## LISTE DES TÂCHES
**1.** Dans la critique du film « Muriel’s Wedding », quel passage est décrit comme étant d’un kitsch embarrassant ?
**2.** Reproduisez fidèlement l’extrait de la critique de « Muriel’s Wedding » qui commence par « Le même traitement » et s’achève sur « forcément très plaisant. ».

## TEXTE ÉTUDIÉ

‘Muriel’s Wedding’ est une espèce d’ovni cinématographique, oscillant entre comédie romantique niaiseuse, drame sordide et fable amorale. Si le film ne parvient pas vraiment à trouver un équilibre à ces tendances qui se repoussent, l’œuvre n’en reste pas moins une expérience plus originale qu’escomptée.
En fait, le film repose sur un humour à base de gêne et d’ascenseurs émotionnels, et ça ne peut manifestement pas plaire à tout le monde. Par exemple, le passage de la chorégraphie en costume est d’un kitsch embarrassant, mais elle représente une première victoire pour Muriel tandis que les œillades pleines d’animosité de ses anciennes amies sont hilarantes. La séquence où Muriel s’apprête à passer à l’acte avec un jeune homme aussi gêné qu’elle est symptomatique de cette ambiance déconcertante : la séquence devrait être le début d’une idylle amoureuse saugrenue, mais Muriel est atrocement repoussante pendant toute la scène, et le passage se conclue sur une brutale note dramatique.
Le même traitement s’applique au personnage principal, loin de tous les stéréotypes de comédie romantique. Muriel n’est pas belle, elle n’est pas intelligente, elle vole et ment à sa propre famille, et son obsession pour le mariage tourne en fait à la névrose. Dans ces conditions, difficile de s’attacher vraiment au personnage, et pourtant le récit s’applique à faire d’elle une héroïne malchanceuse. Pire, l’absence de moral derrière sa quête d’identité est pour le moins troublant (elle se marie fièrement avec un inconnu, cause de manière indirecte le suicide de sa mère et abandonne sa famille). En fait, l’œuvre s’attache à prendre à contrepied tous les codes de la comédie romantique pour les piétiner avec dégoût. En ce sens, ‘Muriel’s Wedding’ est une réussite absolue, mais son visionnage n’est pas forcément très plaisant.

## ITEMS FOURNIS

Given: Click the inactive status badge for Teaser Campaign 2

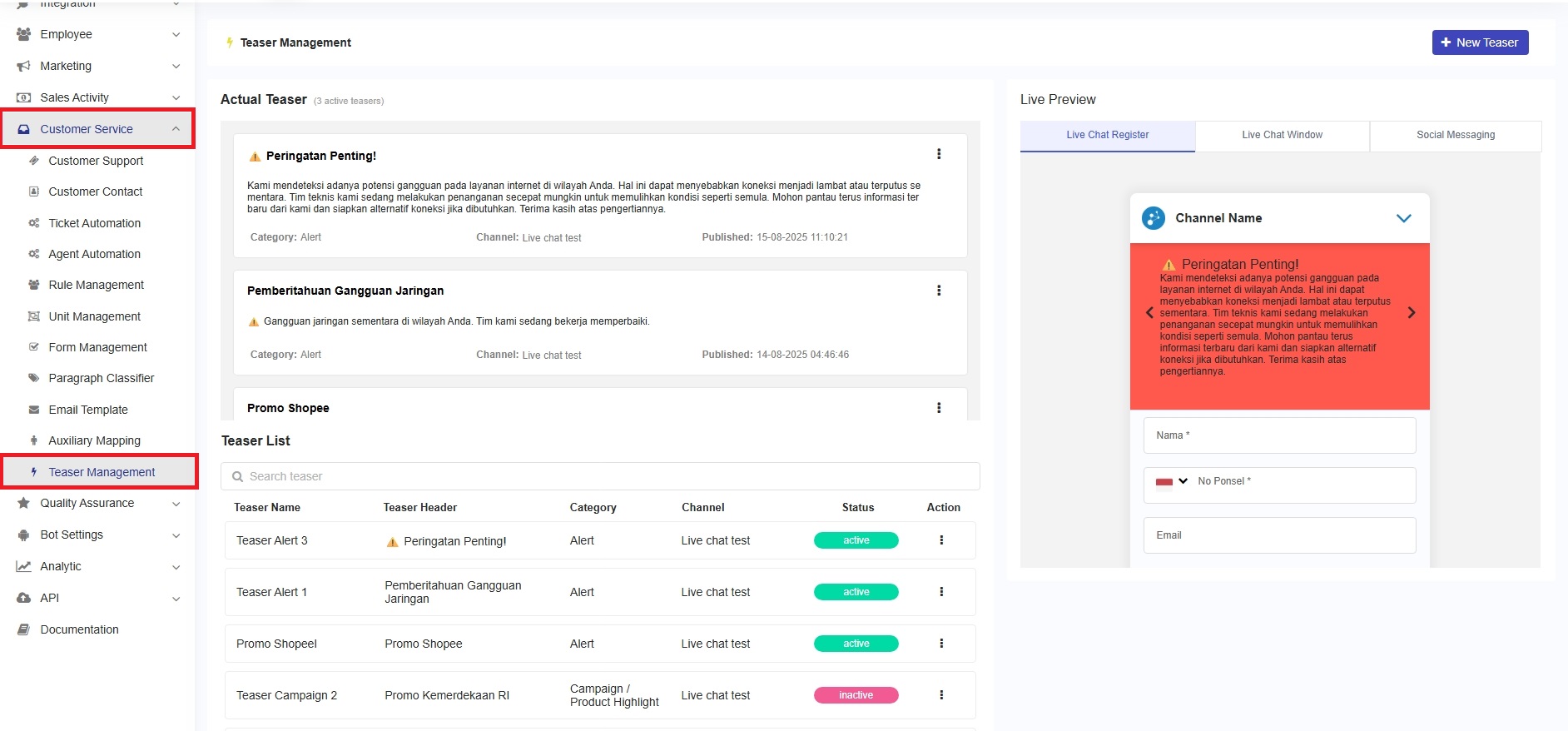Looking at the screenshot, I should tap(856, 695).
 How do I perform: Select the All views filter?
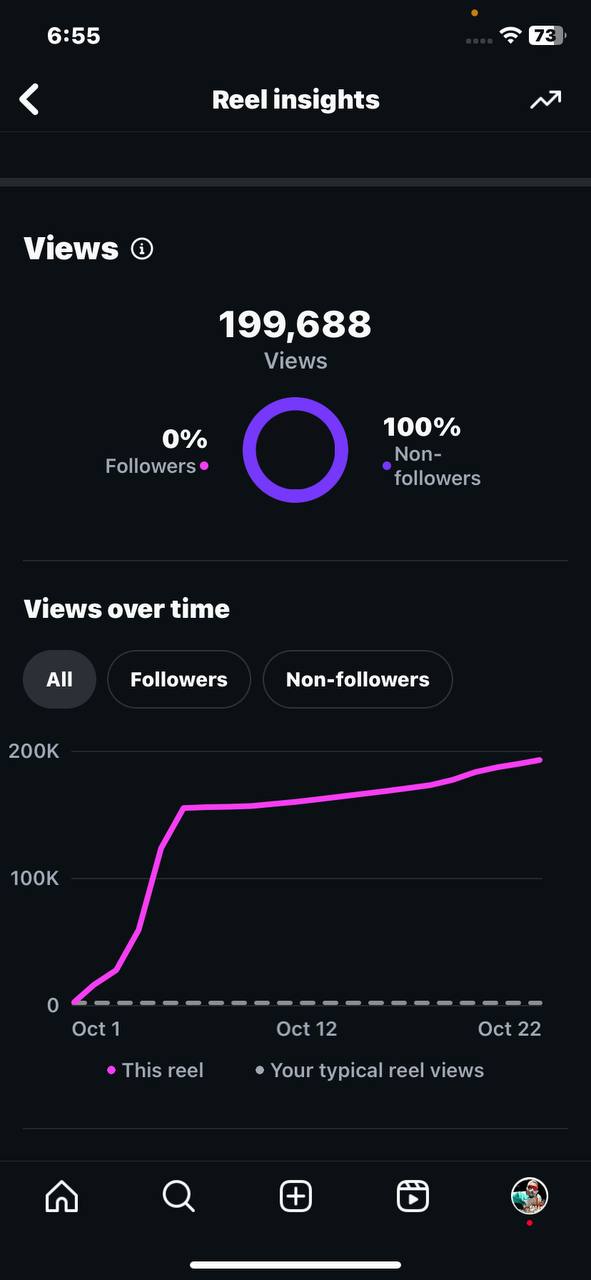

==

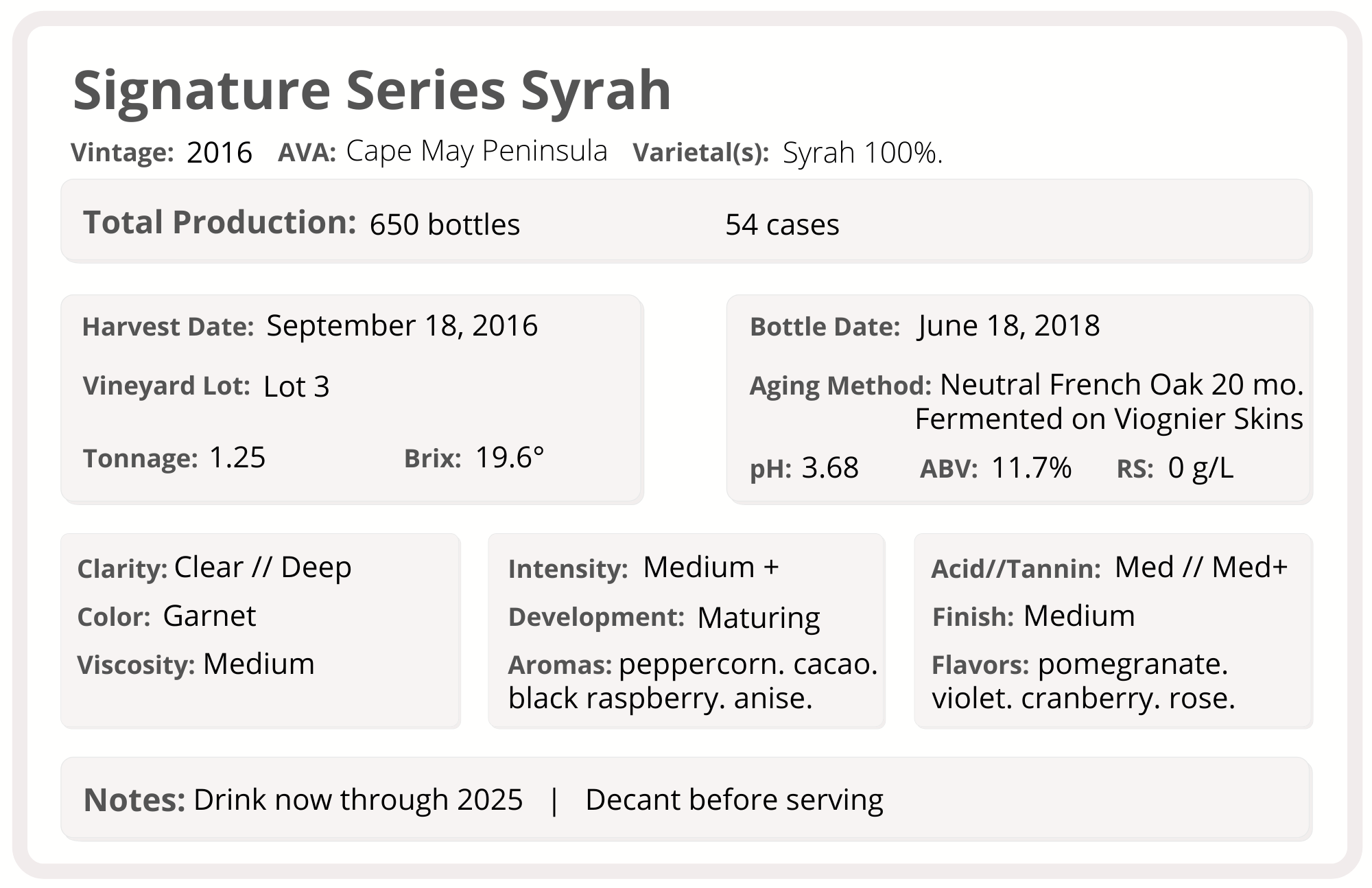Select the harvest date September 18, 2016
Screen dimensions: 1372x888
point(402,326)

## RÉPONSES SUCCESSIVES
**1.** Le passage de la chorégraphie en costume.

**2.**
Le même traitement s’applique au personnage principal, loin de tous les stéréotypes de comédie romantique. Muriel n’est pas belle, elle n’est pas intelligente, elle vole et ment à sa propre famille, et son obsession pour le mariage tourne en fait à la névrose. Dans ces conditions, difficile de s’attacher vraiment au personnage, et pourtant le récit s’applique à faire d’elle une héroïne malchanceuse. Pire, l’absence de moral derrière sa quête d’identité est pour le moins troublant (elle se marie fièrement avec un inconnu, cause de manière indirecte le suicide de sa mère et abandonne sa famille). En fait, l’œuvre s’attache à prendre à contrepied tous les codes de la comédie romantique pour les piétiner avec dégoût. En ce sens, ‘Muriel’s Wedding’ est une réussite absolue, mais son visionnage n’est pas forcément très plaisant.